Страницы жизни - [19]

Шрифт
Интервал

Я была занята в спектакле в двух сценах: «На баркасе» и «Проповедь Бранда». На баркасе, где я играла бедную горожанку, У меня была ответственная реплика: «Вскипает фиорд от слов его, смотрите!» Лужский, ставивший массовые сцены, требовал, чтобы эта фраза, обращенная к толпе, «молнией прорезала зрительный зал». Не щадя темперамента и голоса, я с энтузиазмом кричала эту Фразу на репетициях и в результате получила одобрение Лужского, а позднее Владимира Ивановича. Другая роль была — девушка-крестьянка. Стоя на коленях в толпе, спиной к публике, обливаясь слезами и протягивая руки к Бранду, я вместе с толпой восторженно кричала: «Ну так веди же нас, веди, все мы пойдем за тобою!» Эта роль тоже очень нравилась мне. Скоро передо мной встала в этой сцене новая задача. На одной из репетиций, когда был поставлен небольшой мостик, на котором Качалов должен был произносить свою проповедь, Василий Иванович, из-за близорукости боявшийся всяческих конструкций, тихо спросил меня, может ли он опереться рукой о мою голову. Конечно, я ответила утвердительно. Теперь я уже не могла свободно отдаваться своим переживаниям, а старалась держаться возможно крепче и устойчивей, чтобы в пылу монолога Качалов не столкнул меня с мостика и не свалился сам. «Бранд» оказался для меня счастливым спектаклем. Незадолго до премьеры Владимир Иванович предложил мне спеть за кулисами песенку Агнес. Песенка была очень мелодична и напоминала «Песнь Сольвейг» из «Пера Гюнта». Я с удовольствием ее пела и была очень горда, когда после генеральной репетиции Василии Иванович сказал, что эта песенка создает настроение всему спектаклю.

Постепенно распорядок дня в театре складывался так, что я, к огорчению родителей, уже не успевала приходить домой обедать. Захватив с собой бутерброды и пятачок на пирожное или моченые яблоки, которые можно было купить у бабы на углу Тверской и Камергерского, я уходила в театр на целый день. В перерывах между репетициями и спектаклями теперь шли занятия: пение, пластика, фехтование.

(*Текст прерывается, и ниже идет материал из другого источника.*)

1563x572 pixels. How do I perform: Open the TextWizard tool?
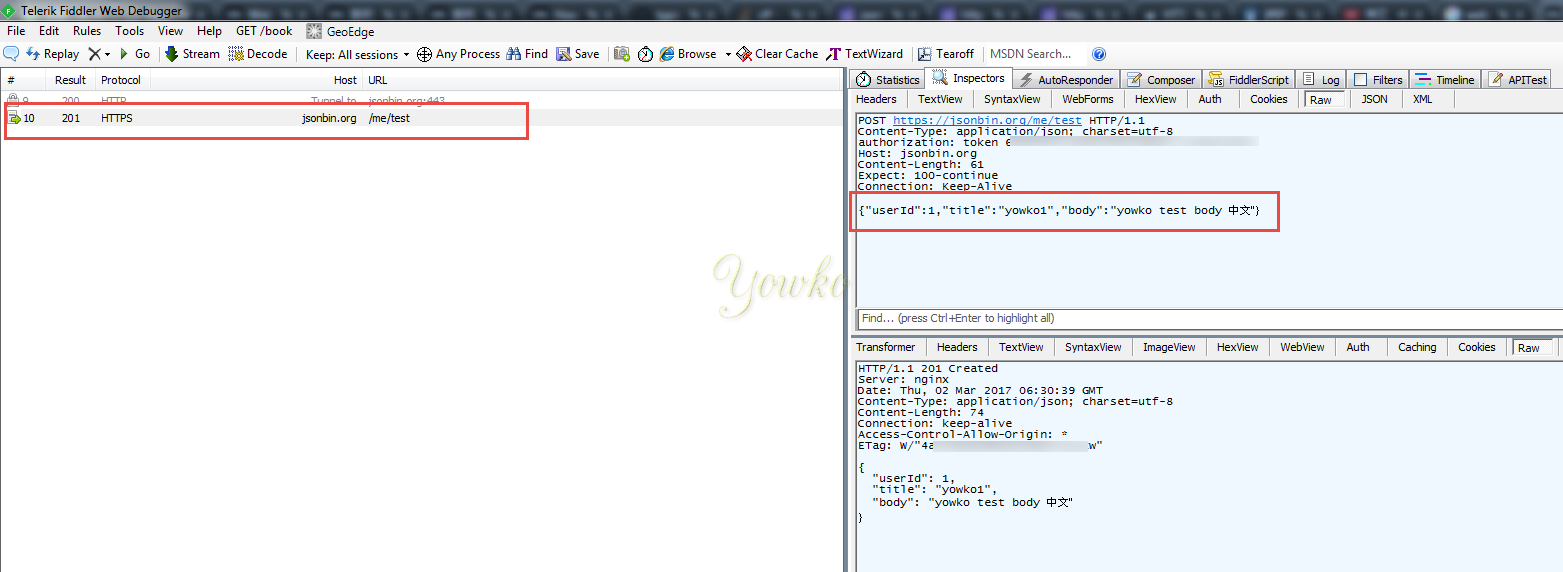(866, 54)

Представив нам преподавательницу пения Ф. Татаринову, Константин Сергеевич сказал, что считает ее метод очень полезным для драматических актеров. Заключался этот метод в том, что мы должны были петь гаммы и все упражнения на букву «у». Это «уканье», как мы скоро стали называть уроки пения, оказалось невероятно унылым и в то же время очень смешило нас. Особенно забавно было смотреть, как тянули гаммы наши мальчики, старательно выпячивая губы; вместо пения у них получался какой-то жалобный вой, который был слышен во всех углах театра. Я в это время, по настоянию матери, брала уроки пения у прекрасного певца и замечательного педагога Я. Г. Лосева. Ученик Мазетти, он превосходно ставил дыхание, что, кстати сказать, очень помогло мне в дальнейшей актерской работе. В короткий срок я сделала такие успехи, что даже участвовала в публичном экзамене его учеников в Политехническом музее: заменив заболевшую исполнительницу, спела Марту в отрывке из «Фауста». Не зная ни одной ноты, я пела по слуху, чем немало удивила членов экзаменационной комиссии. Решив, что «уканье» ничего мне дать не может, я под всевозможными предлогами стала пропускать занятия. «Уканье» вообще не пользовалось успехом у учеников и плохо посещалось. Узнав об этом, Константин Сергеевич в один прекрасный день неожиданно появился на уроке. Мальчики, как всегда, жалобно выпевали гаммы. Послушав несколько минут, Константин Сергеевич гневно обрушился на них.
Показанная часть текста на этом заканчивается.